Um, because both of us, I mean, you more than me, are like serious academic people who engage with like scholarship and spend our time um, like, I mean, you, you advise people like you, you have like a very finite amount of time. And it like something that like bothers me is when people who like, spend their time helping other people make better work, do better work, things like that, find themselves, like having to deal with this stuff because it's just like kind of random garbage in the middle of the town square that like is being described as like an art installation or something. 

And like, and so I find myself kind of, like, frustratedly trying to work through, like, okay, at what point do I need to disengage from the text of this and engage with, like, the meta commentary around it? Like, what is the political project that this is advancing? Um, when it is put on arXiv and then within, like, weeks, it's getting cited in Science by, like, uh other people who should know better and yet don't, or it's being cited in legislative proposals in the EU and in the US and elsewhere. 

Um, it is accomplishing a political project, not just like political and sort of the capital, sort of P sense, but like the ideological project of getting people to cite and engage with this idea seriously by turning in a paper shaped object that doesn't would not probably would not, um, pass peer review, probably would not, like, satisfy the rigorous expectations of, of scholarship. 

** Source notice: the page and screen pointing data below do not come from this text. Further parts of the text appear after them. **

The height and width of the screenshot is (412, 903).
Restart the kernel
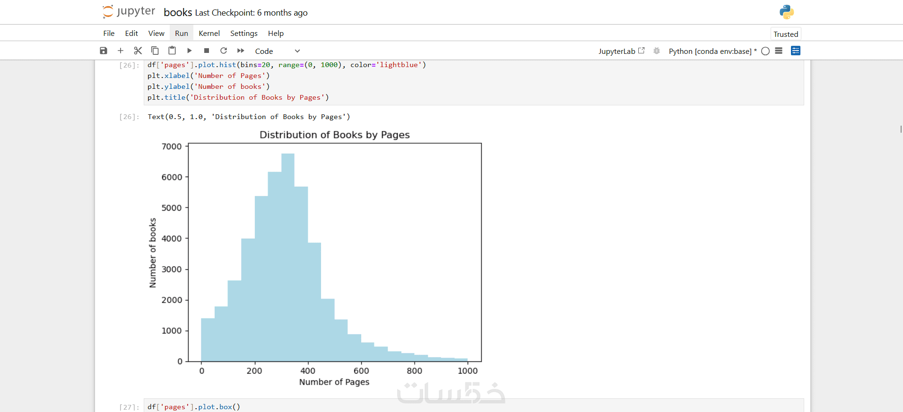224,51
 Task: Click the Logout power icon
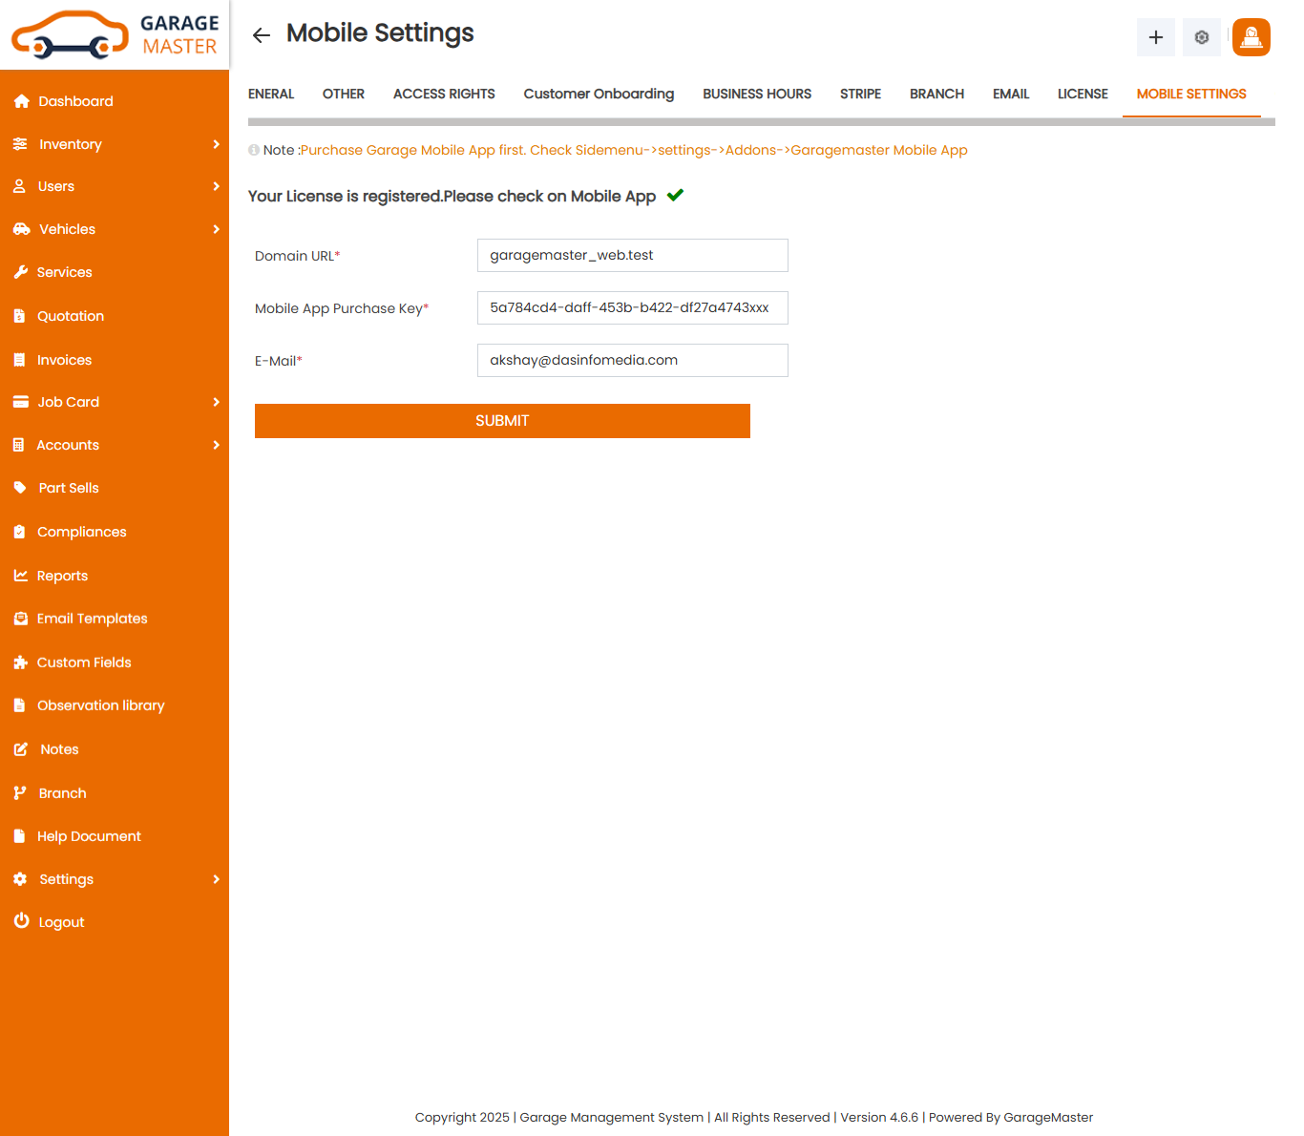coord(21,921)
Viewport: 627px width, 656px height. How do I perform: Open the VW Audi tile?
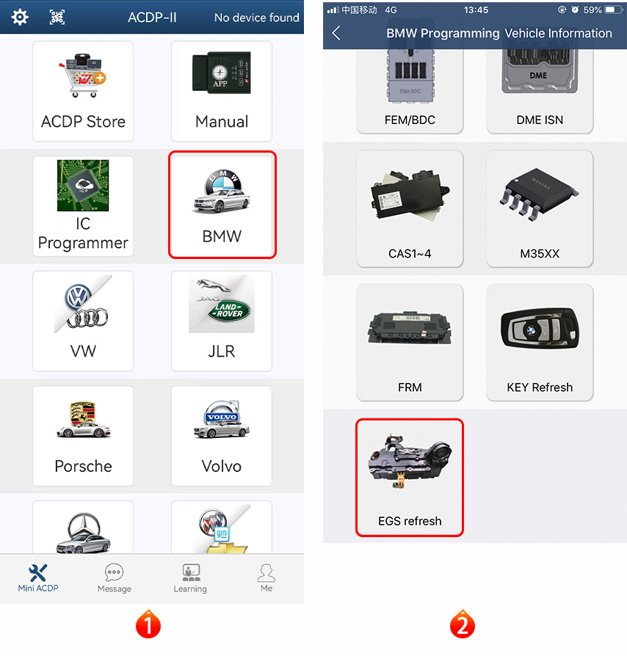point(83,321)
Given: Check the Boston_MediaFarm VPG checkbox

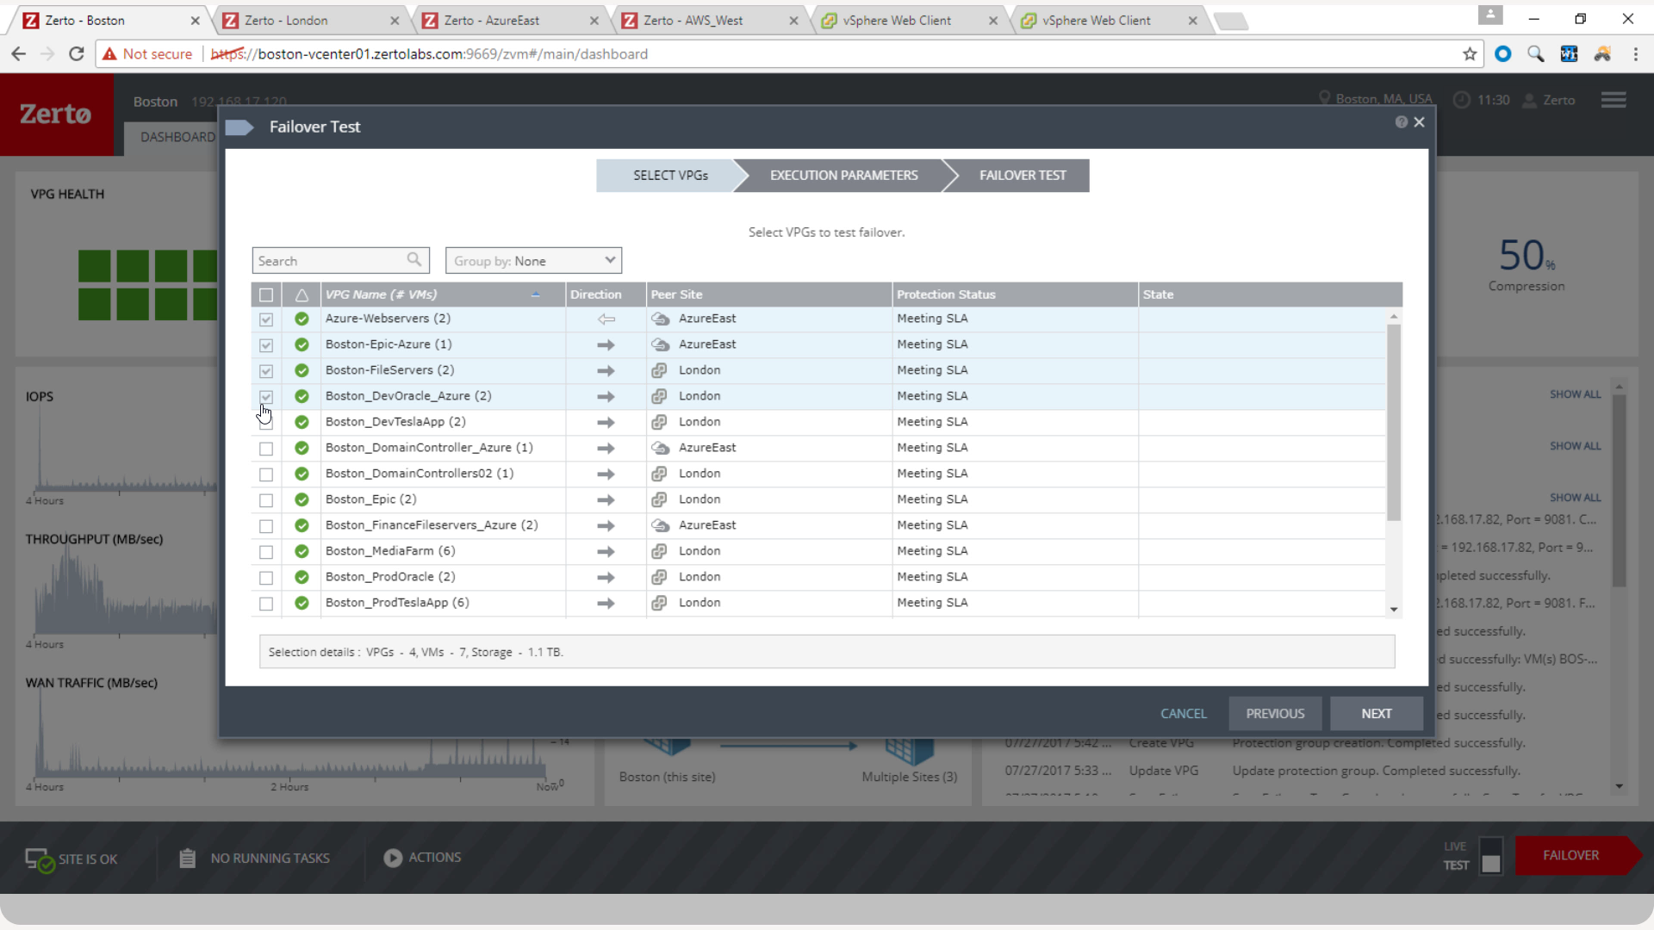Looking at the screenshot, I should point(266,552).
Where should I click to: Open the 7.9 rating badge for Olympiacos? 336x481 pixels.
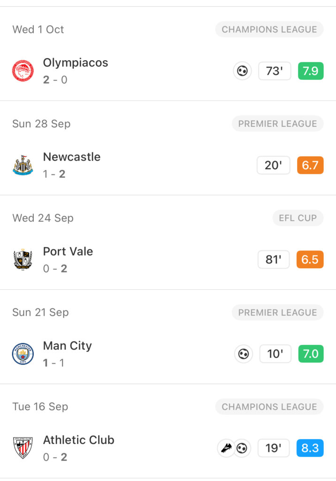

And yet, if it were a blog post, it wouldn't have the trappings of, uh, what it needs to have, which it currently has based on, like, the way that it looks. And so instead of posting a bunch of, you know, like blog posts, uh, indicating all of these things that they're scared of and indicate and encouraging people to go in and pursue and study it, um, they make a thing that looks paper shaped.  

And, and so I found myself thinking more about that from like the cynical point of view. Um, which was at least like helping me see maybe too cynically but like with a little bit more clarity like what is the problem with this kind of work, really like the existential problem? 

Emily M. Bender: Yeah, no, cynicism is absolutely what's what's required here. And, and, you know, a couple of things about that. One is the trappings of this include that arXiv timestamp on the left edge of the first page, which you know, should mean, you know, red flag, uh, you know, un-peer reviewed. This is the computer science part of arXiv, it's just trash. Right.  

But so many people like the, the, the machine learning folks are super into the prestige of like the NeurIPS conference. Right. But NeurIPS has like really terrible support for their own proceedings. So everyone cites the arXiv versions of NeurIPS papers, like they got it into this most prestigious conference. And yet you can't see that because it's just cited as an arXiv paper.  

And so these people went for not just putting it on Google's own web page, which, you know, as a powerful company, carries some weight, but actually putting in an arXiv so that it can borrow this weird prestige from the way people focus on arXiv in computer science. 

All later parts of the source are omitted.